● **TASK PROMPT**
Lines with the string "محامي" must each be copied from the listing.

● **SOURCE RECORDS**
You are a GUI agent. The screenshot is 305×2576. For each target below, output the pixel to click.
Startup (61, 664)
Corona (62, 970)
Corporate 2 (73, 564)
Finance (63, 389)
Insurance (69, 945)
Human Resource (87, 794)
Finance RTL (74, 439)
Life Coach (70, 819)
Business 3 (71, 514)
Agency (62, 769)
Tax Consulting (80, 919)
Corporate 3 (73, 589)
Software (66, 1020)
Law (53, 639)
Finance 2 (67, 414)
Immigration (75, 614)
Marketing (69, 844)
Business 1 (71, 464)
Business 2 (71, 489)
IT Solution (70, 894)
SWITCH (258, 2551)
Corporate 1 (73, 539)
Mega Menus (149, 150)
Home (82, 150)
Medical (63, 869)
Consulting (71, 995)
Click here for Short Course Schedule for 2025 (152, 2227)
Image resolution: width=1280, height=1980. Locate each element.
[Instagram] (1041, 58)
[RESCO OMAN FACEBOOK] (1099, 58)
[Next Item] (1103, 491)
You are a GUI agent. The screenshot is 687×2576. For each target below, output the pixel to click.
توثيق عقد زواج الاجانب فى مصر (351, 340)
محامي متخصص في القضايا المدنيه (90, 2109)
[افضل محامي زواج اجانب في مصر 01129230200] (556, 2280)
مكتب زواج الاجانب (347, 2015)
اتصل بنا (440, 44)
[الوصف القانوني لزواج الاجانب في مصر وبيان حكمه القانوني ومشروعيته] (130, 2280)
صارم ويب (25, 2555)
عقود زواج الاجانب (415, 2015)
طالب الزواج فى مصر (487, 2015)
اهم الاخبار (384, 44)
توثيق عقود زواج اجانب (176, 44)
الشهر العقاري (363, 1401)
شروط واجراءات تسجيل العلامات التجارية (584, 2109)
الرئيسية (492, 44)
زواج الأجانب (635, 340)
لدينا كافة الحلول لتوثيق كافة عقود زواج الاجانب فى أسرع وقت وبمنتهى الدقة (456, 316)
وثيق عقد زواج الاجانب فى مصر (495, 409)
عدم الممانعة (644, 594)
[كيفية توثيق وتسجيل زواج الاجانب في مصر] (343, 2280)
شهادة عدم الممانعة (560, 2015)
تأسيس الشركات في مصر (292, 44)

● **FINISHED EXERCISE**
محامي متخصص في القضايا المدنيه (90, 2109)
[افضل محامي زواج اجانب في مصر 01129230200] (556, 2280)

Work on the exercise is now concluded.